3.3 Identifying potential genes responsible for palmitate-induced cytotoxicity
As described above, the values in the M matrix (Mi,j) indicate the strength or contribution of gene i to module j. The rank of the genes in a module by their Mi,j values provides a relative index of the importance of a gene to the cellular function that corresponds to that module. Under different conditions, the modules remained relatively stable with respect to their size and gene members, however, the rank of certain genes changed significantly in some of the modules. The importance or the weights of these genes in their corresponding modules varied across the different conditions, suggesting that these genes may play important roles in conferring a phenotype.
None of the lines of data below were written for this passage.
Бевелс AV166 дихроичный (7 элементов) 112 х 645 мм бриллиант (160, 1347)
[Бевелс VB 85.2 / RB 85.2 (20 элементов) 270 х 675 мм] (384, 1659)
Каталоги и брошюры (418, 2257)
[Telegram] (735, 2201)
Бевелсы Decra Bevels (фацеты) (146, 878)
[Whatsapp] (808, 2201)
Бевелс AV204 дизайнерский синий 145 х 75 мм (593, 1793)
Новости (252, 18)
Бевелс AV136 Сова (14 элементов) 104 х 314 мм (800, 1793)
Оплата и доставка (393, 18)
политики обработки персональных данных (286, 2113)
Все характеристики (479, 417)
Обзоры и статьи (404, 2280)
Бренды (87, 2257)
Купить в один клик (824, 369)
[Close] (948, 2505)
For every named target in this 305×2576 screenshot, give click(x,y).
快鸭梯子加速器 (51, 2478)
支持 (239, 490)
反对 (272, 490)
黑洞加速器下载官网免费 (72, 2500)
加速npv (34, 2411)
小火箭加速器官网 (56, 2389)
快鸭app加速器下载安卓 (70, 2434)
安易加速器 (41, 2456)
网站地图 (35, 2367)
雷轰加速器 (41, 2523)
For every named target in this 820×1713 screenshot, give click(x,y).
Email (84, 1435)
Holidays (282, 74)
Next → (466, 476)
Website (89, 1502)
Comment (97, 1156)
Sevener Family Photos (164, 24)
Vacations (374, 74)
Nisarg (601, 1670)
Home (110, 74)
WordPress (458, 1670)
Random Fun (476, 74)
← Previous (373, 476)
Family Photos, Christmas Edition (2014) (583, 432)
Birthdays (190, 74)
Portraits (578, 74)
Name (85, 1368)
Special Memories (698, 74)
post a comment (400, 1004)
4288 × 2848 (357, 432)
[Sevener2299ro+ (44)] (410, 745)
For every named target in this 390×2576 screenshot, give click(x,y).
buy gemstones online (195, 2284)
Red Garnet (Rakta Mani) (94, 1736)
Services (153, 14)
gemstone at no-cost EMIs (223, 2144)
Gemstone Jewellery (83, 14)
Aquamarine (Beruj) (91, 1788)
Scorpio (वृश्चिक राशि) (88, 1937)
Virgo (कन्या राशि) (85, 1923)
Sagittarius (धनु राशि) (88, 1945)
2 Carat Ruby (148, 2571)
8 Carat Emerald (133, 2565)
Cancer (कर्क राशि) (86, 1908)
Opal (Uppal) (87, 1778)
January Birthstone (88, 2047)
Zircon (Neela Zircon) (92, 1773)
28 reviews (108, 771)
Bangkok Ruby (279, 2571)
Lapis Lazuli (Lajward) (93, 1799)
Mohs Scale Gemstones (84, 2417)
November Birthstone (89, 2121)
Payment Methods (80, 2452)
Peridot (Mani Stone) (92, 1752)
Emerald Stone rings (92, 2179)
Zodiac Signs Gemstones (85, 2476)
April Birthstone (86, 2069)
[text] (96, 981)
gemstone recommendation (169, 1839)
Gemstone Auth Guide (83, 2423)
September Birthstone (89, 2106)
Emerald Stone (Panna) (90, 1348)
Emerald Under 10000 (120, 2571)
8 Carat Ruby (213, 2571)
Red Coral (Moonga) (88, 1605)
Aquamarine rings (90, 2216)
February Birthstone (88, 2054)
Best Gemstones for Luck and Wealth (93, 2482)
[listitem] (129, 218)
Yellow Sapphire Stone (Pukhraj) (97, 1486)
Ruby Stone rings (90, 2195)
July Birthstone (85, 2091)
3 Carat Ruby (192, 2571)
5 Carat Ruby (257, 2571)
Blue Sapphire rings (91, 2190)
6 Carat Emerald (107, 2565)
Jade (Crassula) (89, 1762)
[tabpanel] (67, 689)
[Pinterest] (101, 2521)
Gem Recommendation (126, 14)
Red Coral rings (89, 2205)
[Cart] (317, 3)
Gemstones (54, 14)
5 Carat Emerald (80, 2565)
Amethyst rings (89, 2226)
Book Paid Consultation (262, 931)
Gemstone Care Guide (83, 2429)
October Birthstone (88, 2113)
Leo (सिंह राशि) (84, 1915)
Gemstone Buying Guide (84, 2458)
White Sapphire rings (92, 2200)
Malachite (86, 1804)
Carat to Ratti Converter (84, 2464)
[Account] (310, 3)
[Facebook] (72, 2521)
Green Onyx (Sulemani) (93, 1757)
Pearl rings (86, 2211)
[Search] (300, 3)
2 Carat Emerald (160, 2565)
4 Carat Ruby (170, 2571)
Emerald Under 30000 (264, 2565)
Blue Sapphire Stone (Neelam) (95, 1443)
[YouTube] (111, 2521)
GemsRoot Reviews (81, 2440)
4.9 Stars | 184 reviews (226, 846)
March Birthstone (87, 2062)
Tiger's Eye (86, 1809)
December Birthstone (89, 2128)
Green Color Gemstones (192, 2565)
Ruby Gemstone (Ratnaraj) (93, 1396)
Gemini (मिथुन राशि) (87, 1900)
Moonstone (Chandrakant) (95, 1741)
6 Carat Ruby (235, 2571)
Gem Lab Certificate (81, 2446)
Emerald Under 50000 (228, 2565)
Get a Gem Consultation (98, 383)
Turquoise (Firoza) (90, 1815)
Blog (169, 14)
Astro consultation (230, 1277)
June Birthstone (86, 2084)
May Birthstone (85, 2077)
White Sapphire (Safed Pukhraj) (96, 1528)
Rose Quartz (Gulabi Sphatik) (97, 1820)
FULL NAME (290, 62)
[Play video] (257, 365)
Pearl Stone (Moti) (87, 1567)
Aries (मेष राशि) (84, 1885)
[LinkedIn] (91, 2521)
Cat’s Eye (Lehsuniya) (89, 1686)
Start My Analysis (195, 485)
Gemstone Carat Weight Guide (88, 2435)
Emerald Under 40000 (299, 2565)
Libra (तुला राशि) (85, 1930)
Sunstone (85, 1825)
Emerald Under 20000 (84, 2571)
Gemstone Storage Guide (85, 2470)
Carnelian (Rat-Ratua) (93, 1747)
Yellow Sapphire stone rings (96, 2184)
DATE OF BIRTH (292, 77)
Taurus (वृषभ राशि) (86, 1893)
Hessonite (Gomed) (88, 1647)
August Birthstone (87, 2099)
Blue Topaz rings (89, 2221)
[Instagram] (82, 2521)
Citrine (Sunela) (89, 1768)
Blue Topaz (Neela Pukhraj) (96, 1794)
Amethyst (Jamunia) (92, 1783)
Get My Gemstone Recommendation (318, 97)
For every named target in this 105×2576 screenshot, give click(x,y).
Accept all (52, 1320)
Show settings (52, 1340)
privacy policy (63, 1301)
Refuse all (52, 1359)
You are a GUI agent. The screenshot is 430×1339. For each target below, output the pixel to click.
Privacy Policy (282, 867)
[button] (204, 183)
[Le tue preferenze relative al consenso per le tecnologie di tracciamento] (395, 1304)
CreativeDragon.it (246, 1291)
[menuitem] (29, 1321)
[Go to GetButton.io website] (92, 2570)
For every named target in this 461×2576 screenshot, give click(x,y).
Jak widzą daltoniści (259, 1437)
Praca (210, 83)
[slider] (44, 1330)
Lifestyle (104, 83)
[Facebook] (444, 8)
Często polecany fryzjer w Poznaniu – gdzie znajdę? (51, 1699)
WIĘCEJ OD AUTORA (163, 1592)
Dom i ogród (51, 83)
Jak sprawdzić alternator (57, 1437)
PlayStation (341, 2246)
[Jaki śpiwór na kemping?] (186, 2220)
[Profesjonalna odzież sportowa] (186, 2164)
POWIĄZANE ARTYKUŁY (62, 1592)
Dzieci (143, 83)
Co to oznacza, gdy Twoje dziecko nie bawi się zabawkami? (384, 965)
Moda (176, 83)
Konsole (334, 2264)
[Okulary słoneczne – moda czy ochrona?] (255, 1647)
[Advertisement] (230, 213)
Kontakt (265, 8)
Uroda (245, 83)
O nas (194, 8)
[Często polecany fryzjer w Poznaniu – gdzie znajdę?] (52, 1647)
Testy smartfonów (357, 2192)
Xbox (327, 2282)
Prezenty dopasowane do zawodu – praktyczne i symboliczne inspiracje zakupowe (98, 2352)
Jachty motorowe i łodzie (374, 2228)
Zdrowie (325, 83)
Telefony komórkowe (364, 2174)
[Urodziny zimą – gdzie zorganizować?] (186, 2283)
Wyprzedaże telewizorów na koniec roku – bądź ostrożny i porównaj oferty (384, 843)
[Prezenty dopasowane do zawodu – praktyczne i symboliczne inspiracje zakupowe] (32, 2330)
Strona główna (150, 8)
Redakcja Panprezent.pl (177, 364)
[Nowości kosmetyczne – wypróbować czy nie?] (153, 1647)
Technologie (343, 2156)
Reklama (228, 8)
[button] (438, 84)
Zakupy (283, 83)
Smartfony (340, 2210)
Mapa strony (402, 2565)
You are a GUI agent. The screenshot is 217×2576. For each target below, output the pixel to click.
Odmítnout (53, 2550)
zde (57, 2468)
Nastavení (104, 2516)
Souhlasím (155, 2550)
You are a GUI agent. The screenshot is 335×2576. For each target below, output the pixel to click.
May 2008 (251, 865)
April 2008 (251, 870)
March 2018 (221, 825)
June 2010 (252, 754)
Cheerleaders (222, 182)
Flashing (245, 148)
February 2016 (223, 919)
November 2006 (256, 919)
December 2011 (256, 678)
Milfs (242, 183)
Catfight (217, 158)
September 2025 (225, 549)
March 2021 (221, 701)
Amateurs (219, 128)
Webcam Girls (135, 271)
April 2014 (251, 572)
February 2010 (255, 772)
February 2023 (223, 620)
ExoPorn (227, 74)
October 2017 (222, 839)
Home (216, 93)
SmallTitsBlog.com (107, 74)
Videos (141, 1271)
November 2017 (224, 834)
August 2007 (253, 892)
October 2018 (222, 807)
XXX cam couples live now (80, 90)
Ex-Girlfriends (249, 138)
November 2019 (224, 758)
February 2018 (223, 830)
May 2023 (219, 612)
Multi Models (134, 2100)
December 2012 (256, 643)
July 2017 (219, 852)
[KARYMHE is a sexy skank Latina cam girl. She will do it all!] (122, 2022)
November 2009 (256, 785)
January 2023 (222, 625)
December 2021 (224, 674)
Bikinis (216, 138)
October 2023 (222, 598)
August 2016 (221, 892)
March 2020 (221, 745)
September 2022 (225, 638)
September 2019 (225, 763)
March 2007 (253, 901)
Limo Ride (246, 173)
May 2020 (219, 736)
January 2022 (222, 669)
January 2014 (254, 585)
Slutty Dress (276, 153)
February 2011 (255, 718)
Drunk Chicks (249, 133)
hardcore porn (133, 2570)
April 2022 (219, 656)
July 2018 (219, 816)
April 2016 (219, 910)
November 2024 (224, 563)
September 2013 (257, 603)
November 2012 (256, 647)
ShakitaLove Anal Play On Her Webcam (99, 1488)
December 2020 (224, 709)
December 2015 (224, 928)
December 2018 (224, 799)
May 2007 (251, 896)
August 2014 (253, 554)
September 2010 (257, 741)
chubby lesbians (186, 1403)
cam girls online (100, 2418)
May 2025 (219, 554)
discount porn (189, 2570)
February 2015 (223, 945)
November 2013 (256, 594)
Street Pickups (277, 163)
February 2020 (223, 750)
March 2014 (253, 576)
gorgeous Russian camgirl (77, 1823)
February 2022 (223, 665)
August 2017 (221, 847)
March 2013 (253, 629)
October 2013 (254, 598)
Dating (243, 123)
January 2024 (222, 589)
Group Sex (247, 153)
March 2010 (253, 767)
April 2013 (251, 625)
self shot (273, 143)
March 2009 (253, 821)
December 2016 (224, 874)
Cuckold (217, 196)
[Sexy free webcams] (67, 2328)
Given the importance of modules 4 (post-translational modification of proteins) and 6 (ATP and GTP metabolism), we ranked the genes in these two modules according to their Mi,j values in the toxic conditions. The top 10 out of 33 genes in module 4 and all the genes in module 6 are listed in Table 4 and Supplementary Table 3, respectively. The ranking numbers of these genes in the toxic and non-toxic conditions are listed, as is the difference in the rankings of the genes between these conditions (Table 4 and Supplementary Table 3).
Table 4.
The ranking difference was calculated by subtracting the ranking number of the specific gene under toxic conditions from non-toxic conditions. Positive ranking differences indicate bigger ranking numbers and less contribution in non-toxic conditions. The two genes with the highest Difference ranks are highlighted in grey.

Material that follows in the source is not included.